● **Directive 1**: Please copy the listing that follows the Kedara Kamodi entry line for line, leaving the picture out.

● **Quoted passage**:
Kedara Kamodi
- Odia script: କେଦାର କାମୋଦୀ
- Melā: Sri
- Jati: Bakra Sampurna - Sampurna
- Badi: Rusabha
- Sambadi: Panchama
- Allied Ragas: Kedara, Kamodi, Kedaragouda

= Kedara Kamodi =

Rāga of the tradition of Odissi music

Kedara Kamodi (କେଦାର କାମୋଦୀ) is a rāga belonging to the tradition of Odissi music. Falling under the meḷa Sri, the raga uses both nisada swaras and is traditionally associated with the srungāra rasa. This raga is considered a conjunct of the rāgas Kedāra and Kamodi. The raga has been used by most of the famous composers including Kabi Samrata Upendra Bhanja and Kabisurjya Baladeba Ratha.

● **The data**:

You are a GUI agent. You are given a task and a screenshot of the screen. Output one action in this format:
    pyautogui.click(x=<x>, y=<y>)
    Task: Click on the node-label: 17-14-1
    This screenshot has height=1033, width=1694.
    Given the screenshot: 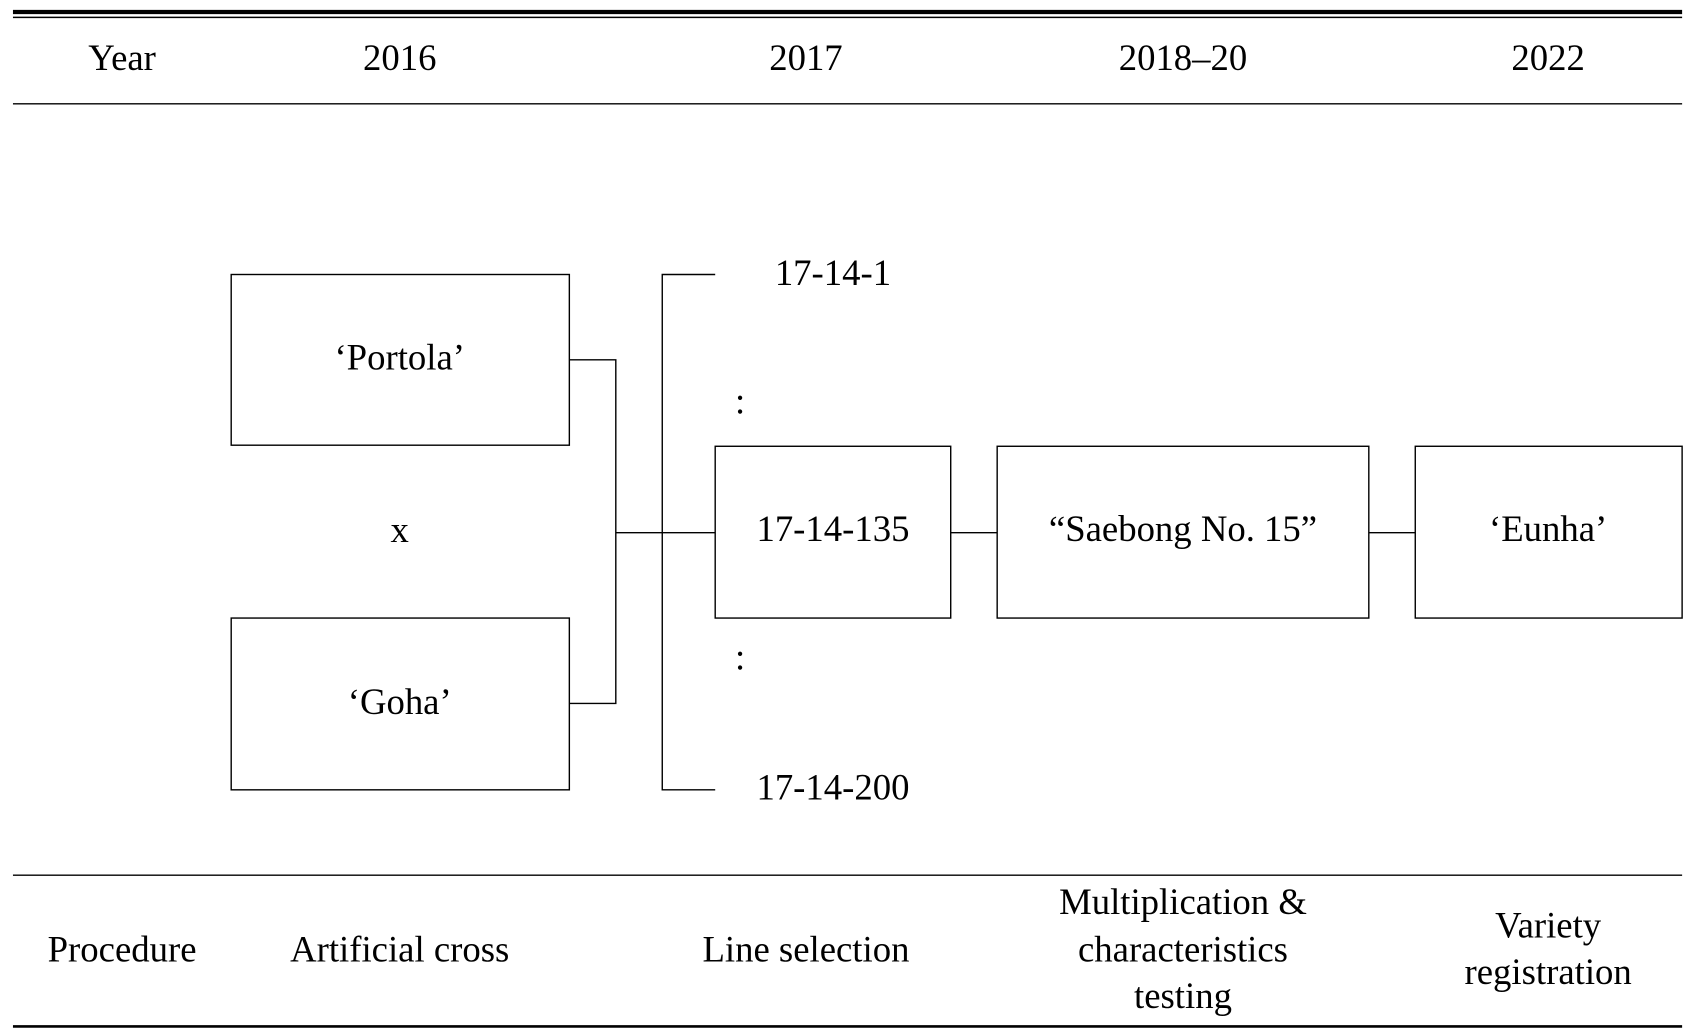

● **Directive 2**: According to the Kedara Kamodi entry, which rasa is the raga traditionally associated with?

● **Your solution 1**:
You are a GUI agent. You are given a task and a screenshot of the screen. Output one action in this format:
    pyautogui.click(x=<x>, y=<y>)
    Task: Click on the node-label: 17-14-1
    This screenshot has height=1033, width=1694.
    Given the screenshot: 

● **Your solution 2**: The srungāra rasa.